[Saved data entries]
::::
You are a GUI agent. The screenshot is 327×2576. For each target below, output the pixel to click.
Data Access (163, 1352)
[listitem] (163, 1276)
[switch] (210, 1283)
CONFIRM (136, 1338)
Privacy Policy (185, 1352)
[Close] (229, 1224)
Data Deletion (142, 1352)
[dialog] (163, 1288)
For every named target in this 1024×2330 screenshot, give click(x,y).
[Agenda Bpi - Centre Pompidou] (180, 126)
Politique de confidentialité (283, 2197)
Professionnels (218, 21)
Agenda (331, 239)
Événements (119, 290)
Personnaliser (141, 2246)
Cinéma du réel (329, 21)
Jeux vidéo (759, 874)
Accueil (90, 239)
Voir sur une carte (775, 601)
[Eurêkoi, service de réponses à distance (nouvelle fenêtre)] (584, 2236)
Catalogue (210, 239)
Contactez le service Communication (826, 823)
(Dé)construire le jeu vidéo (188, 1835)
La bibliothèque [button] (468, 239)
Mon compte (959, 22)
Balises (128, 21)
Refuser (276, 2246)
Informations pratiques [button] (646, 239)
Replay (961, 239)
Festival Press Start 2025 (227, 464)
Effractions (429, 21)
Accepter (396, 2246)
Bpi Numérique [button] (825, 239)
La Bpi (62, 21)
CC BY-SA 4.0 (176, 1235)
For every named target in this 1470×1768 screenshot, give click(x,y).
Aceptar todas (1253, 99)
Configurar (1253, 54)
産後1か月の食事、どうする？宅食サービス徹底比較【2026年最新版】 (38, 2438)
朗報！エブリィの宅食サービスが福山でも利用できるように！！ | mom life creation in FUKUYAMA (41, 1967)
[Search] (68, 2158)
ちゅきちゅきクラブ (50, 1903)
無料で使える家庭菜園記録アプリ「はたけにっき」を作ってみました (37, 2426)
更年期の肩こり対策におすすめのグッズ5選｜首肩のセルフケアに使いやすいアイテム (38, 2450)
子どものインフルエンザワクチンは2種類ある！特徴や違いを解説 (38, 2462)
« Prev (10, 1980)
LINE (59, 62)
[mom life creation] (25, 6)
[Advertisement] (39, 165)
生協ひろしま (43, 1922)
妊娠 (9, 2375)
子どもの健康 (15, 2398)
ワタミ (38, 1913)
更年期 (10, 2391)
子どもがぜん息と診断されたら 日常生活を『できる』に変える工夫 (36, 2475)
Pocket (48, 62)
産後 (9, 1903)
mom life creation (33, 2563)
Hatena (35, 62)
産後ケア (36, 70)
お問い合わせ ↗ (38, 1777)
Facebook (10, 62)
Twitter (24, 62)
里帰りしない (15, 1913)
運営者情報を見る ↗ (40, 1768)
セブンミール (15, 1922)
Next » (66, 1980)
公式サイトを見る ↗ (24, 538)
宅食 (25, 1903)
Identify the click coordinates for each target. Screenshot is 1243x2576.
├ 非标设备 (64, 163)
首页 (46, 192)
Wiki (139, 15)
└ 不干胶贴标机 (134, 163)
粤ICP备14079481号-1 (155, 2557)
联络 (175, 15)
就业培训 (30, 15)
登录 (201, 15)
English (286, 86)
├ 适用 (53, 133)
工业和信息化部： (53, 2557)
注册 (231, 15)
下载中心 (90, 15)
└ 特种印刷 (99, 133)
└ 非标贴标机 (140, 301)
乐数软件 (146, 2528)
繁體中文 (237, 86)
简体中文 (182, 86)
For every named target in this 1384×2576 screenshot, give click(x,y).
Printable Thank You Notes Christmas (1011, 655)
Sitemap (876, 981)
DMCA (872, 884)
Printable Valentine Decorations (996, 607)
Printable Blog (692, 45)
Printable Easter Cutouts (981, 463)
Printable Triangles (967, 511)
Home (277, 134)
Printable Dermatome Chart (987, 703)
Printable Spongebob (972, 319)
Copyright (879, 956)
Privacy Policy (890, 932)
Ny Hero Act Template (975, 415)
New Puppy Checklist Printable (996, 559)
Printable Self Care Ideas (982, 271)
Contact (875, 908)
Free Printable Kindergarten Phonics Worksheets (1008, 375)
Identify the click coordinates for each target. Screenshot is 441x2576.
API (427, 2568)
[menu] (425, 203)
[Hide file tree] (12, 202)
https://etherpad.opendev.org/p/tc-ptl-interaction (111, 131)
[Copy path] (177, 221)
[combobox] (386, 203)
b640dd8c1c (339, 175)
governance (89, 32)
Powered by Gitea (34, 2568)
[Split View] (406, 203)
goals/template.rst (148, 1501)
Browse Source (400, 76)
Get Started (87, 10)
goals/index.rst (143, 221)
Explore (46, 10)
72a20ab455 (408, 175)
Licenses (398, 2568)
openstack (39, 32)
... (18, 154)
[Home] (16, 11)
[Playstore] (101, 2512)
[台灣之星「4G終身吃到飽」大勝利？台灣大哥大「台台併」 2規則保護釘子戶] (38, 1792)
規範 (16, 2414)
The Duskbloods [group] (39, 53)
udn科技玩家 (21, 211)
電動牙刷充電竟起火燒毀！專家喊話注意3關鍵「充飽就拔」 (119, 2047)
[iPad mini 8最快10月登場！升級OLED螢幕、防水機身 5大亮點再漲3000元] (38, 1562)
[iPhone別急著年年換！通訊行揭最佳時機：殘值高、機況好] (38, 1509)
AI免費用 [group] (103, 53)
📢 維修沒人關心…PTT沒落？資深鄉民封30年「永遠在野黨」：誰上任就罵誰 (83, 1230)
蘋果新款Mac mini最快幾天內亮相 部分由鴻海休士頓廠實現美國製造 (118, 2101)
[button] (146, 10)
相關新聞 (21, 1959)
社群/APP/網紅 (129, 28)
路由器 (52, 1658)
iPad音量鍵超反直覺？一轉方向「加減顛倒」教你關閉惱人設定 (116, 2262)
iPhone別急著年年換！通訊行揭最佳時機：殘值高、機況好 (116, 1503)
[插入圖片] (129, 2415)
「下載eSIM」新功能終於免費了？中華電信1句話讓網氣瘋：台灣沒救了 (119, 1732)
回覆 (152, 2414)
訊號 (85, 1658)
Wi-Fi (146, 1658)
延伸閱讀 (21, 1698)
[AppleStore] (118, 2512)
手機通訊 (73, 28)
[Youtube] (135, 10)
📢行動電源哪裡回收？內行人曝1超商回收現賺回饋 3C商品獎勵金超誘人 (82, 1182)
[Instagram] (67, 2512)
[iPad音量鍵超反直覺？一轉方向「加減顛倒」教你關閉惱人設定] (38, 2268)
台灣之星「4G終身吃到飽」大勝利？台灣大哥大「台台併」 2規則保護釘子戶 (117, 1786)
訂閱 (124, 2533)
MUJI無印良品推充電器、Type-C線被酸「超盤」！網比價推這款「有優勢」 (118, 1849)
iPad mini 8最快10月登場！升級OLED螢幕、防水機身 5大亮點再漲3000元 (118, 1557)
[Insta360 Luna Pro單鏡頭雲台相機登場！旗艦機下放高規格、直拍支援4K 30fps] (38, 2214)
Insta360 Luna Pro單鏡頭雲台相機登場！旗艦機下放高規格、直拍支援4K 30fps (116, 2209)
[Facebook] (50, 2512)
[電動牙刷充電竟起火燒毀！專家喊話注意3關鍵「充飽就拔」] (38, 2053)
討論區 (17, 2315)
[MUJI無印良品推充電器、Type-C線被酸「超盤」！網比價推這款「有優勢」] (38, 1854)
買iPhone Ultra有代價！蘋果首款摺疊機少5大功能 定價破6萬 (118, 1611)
::::
* **AIM OF THE TASK**:
The reply should consist of all the records, repeated exactly.

* **COMPLETED EXERCISE**:
You are a GUI agent. The screenshot is 327×2576. For each target below, output the pixel to click.
Data Access (163, 1352)
[listitem] (163, 1276)
[switch] (210, 1283)
CONFIRM (136, 1338)
Privacy Policy (185, 1352)
[Close] (229, 1224)
Data Deletion (142, 1352)
[dialog] (163, 1288)
For every named target in this 1024×2330 screenshot, give click(x,y).
[Agenda Bpi - Centre Pompidou] (180, 126)
Politique de confidentialité (283, 2197)
Professionnels (218, 21)
Agenda (331, 239)
Événements (119, 290)
Personnaliser (141, 2246)
Cinéma du réel (329, 21)
Jeux vidéo (759, 874)
Accueil (90, 239)
Voir sur une carte (775, 601)
[Eurêkoi, service de réponses à distance (nouvelle fenêtre)] (584, 2236)
Catalogue (210, 239)
Contactez le service Communication (826, 823)
(Dé)construire le jeu vidéo (188, 1835)
La bibliothèque [button] (468, 239)
Mon compte (959, 22)
Balises (128, 21)
Refuser (276, 2246)
Informations pratiques [button] (646, 239)
Replay (961, 239)
Festival Press Start 2025 (227, 464)
Effractions (429, 21)
Accepter (396, 2246)
Bpi Numérique [button] (825, 239)
La Bpi (62, 21)
CC BY-SA 4.0 (176, 1235)
For every named target in this 1470×1768 screenshot, give click(x,y).
Aceptar todas (1253, 99)
Configurar (1253, 54)
産後1か月の食事、どうする？宅食サービス徹底比較【2026年最新版】 (38, 2438)
朗報！エブリィの宅食サービスが福山でも利用できるように！！ | mom life creation in FUKUYAMA (41, 1967)
[Search] (68, 2158)
ちゅきちゅきクラブ (50, 1903)
無料で使える家庭菜園記録アプリ「はたけにっき」を作ってみました (37, 2426)
更年期の肩こり対策におすすめのグッズ5選｜首肩のセルフケアに使いやすいアイテム (38, 2450)
子どものインフルエンザワクチンは2種類ある！特徴や違いを解説 (38, 2462)
« Prev (10, 1980)
LINE (59, 62)
[mom life creation] (25, 6)
[Advertisement] (39, 165)
生協ひろしま (43, 1922)
妊娠 (9, 2375)
子どもの健康 (15, 2398)
ワタミ (38, 1913)
更年期 (10, 2391)
子どもがぜん息と診断されたら 日常生活を『できる』に変える工夫 (36, 2475)
Pocket (48, 62)
産後 (9, 1903)
mom life creation (33, 2563)
Hatena (35, 62)
産後ケア (36, 70)
お問い合わせ ↗ (38, 1777)
Facebook (10, 62)
Twitter (24, 62)
里帰りしない (15, 1913)
運営者情報を見る ↗ (40, 1768)
セブンミール (15, 1922)
Next » (66, 1980)
公式サイトを見る ↗ (24, 538)
宅食 (25, 1903)
Identify the click coordinates for each target. Screenshot is 1243x2576.
├ 非标设备 (64, 163)
首页 (46, 192)
Wiki (139, 15)
└ 不干胶贴标机 (134, 163)
粤ICP备14079481号-1 (155, 2557)
联络 (175, 15)
就业培训 (30, 15)
登录 (201, 15)
English (286, 86)
├ 适用 (53, 133)
工业和信息化部： (53, 2557)
注册 (231, 15)
下载中心 (90, 15)
└ 特种印刷 (99, 133)
└ 非标贴标机 (140, 301)
乐数软件 (146, 2528)
繁體中文 (237, 86)
简体中文 (182, 86)
For every named target in this 1384×2576 screenshot, give click(x,y).
Printable Thank You Notes Christmas (1011, 655)
Sitemap (876, 981)
DMCA (872, 884)
Printable Valentine Decorations (996, 607)
Printable Blog (692, 45)
Printable Easter Cutouts (981, 463)
Printable Triangles (967, 511)
Home (277, 134)
Printable Dermatome Chart (987, 703)
Printable Spongebob (972, 319)
Copyright (879, 956)
Privacy Policy (890, 932)
Ny Hero Act Template (975, 415)
New Puppy Checklist Printable (996, 559)
Printable Self Care Ideas (982, 271)
Contact (875, 908)
Free Printable Kindergarten Phonics Worksheets (1008, 375)
Identify the click coordinates for each target. Screenshot is 441x2576.
API (427, 2568)
[menu] (425, 203)
[Hide file tree] (12, 202)
https://etherpad.opendev.org/p/tc-ptl-interaction (111, 131)
[Copy path] (177, 221)
[combobox] (386, 203)
b640dd8c1c (339, 175)
governance (89, 32)
Powered by Gitea (34, 2568)
[Split View] (406, 203)
goals/template.rst (148, 1501)
Browse Source (400, 76)
Get Started (87, 10)
goals/index.rst (143, 221)
Explore (46, 10)
72a20ab455 (408, 175)
Licenses (398, 2568)
openstack (39, 32)
... (18, 154)
[Home] (16, 11)
[Playstore] (101, 2512)
[台灣之星「4G終身吃到飽」大勝利？台灣大哥大「台台併」 2規則保護釘子戶] (38, 1792)
規範 (16, 2414)
The Duskbloods [group] (39, 53)
udn科技玩家 (21, 211)
電動牙刷充電竟起火燒毀！專家喊話注意3關鍵「充飽就拔」 (119, 2047)
[iPad mini 8最快10月登場！升級OLED螢幕、防水機身 5大亮點再漲3000元] (38, 1562)
[iPhone別急著年年換！通訊行揭最佳時機：殘值高、機況好] (38, 1509)
AI免費用 [group] (103, 53)
📢 維修沒人關心…PTT沒落？資深鄉民封30年「永遠在野黨」：誰上任就罵誰 (83, 1230)
蘋果新款Mac mini最快幾天內亮相 部分由鴻海休士頓廠實現美國製造 (118, 2101)
[button] (146, 10)
相關新聞 (21, 1959)
社群/APP/網紅 (129, 28)
路由器 (52, 1658)
iPad音量鍵超反直覺？一轉方向「加減顛倒」教你關閉惱人設定 (116, 2262)
iPhone別急著年年換！通訊行揭最佳時機：殘值高、機況好 (116, 1503)
[插入圖片] (129, 2415)
「下載eSIM」新功能終於免費了？中華電信1句話讓網氣瘋：台灣沒救了 (119, 1732)
回覆 (152, 2414)
訊號 (85, 1658)
Wi-Fi (146, 1658)
延伸閱讀 (21, 1698)
[AppleStore] (118, 2512)
手機通訊 (73, 28)
[Youtube] (135, 10)
📢行動電源哪裡回收？內行人曝1超商回收現賺回饋 3C商品獎勵金超誘人 (82, 1182)
[Instagram] (67, 2512)
[iPad音量鍵超反直覺？一轉方向「加減顛倒」教你關閉惱人設定] (38, 2268)
台灣之星「4G終身吃到飽」大勝利？台灣大哥大「台台併」 2規則保護釘子戶 (117, 1786)
訂閱 (124, 2533)
MUJI無印良品推充電器、Type-C線被酸「超盤」！網比價推這款「有優勢」 (118, 1849)
iPad mini 8最快10月登場！升級OLED螢幕、防水機身 5大亮點再漲3000元 (118, 1557)
[Insta360 Luna Pro單鏡頭雲台相機登場！旗艦機下放高規格、直拍支援4K 30fps] (38, 2214)
Insta360 Luna Pro單鏡頭雲台相機登場！旗艦機下放高規格、直拍支援4K 30fps (116, 2209)
[Facebook] (50, 2512)
[電動牙刷充電竟起火燒毀！專家喊話注意3關鍵「充飽就拔」] (38, 2053)
討論區 (17, 2315)
[MUJI無印良品推充電器、Type-C線被酸「超盤」！網比價推這款「有優勢」] (38, 1854)
買iPhone Ultra有代價！蘋果首款摺疊機少5大功能 定價破6萬 (118, 1611)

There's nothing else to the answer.